About 27.2% of this sum is spent for purchases of food; 14.9% for clothing; 12.4% for rent; 4.7% for fuel and light; 14% for furniture and household furnishings; 7.5% for savings, including insurance; 31.9% for miscellaneous purposes such as education, recreation, automobiles, their accessories and fuel and radios. Over three million Negro families own radios.

Quite contrary to the theories of many analysts of the Negro purchasing power is the fact that despite his lowered average income, he does not seek inferior merchandise. His tendency is to select a little better grade than others of similar income.
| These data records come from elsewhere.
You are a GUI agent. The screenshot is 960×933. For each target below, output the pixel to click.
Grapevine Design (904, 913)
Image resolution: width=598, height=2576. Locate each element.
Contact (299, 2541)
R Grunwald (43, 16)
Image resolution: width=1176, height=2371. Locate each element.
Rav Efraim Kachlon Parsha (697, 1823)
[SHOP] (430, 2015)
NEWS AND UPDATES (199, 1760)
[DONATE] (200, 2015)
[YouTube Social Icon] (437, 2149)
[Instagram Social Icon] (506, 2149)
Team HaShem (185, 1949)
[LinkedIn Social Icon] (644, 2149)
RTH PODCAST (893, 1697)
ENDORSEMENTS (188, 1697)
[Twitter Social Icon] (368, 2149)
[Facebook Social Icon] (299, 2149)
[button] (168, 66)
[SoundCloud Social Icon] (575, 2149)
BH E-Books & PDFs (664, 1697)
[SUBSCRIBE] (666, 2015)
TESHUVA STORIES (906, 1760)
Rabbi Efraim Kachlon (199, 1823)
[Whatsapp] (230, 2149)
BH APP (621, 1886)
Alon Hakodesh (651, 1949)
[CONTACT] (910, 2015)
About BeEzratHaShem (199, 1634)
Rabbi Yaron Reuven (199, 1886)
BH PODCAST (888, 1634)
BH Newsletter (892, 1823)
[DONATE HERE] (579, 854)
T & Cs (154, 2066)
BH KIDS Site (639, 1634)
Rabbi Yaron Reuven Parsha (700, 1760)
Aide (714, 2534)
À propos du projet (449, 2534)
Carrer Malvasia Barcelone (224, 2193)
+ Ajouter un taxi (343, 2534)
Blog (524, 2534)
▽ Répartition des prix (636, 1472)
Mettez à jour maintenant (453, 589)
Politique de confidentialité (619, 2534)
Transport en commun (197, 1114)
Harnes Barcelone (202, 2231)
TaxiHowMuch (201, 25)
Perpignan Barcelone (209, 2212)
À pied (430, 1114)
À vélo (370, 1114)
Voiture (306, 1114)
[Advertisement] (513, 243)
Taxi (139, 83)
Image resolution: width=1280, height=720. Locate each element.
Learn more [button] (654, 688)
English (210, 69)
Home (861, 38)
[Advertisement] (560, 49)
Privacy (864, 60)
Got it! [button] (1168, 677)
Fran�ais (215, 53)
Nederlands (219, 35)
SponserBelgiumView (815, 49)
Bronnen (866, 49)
Fifty-seven issues ago we handed you our first issue of FLASH. This was the advent of America's first Negro newspicture magazine. Today we hand you our anniversary edition. To attempt to describe the flood tide and ebbtide of the ambitions, emotions, hope and despair of those whose efforts have been to scale the heights in presenting to America the best in Negro journals would be pointless; but to tell you that each issue has been an improvement over the preceding issue is important. Through the columns of FLASH you can tell your advertising story to the best advantage because FLASH'S reader interest is multiplied by the excellence of its pictured presentation of world events. The advertiser who turns to FLASH as an advertising medium finds that the door of church, school, club, lodge, and home are all ajar to welcome every issue, because it is universally accepted by all classes of people wherever it goes. FLASH unburies no hatchets, has no grindstone, and avoids every breath of scandal.

Thousands of readers in America attest its informative, cultural and entertainment values. Advertisers who want to reach the Negro market are not blindfoldedly trying to pin the tail on the donkey when they use FLASH as that medium of complete coverage for the Negro market, because they know beforehand that FLASH is the one Negro medium they can accept without apologies, or haphazard guessing.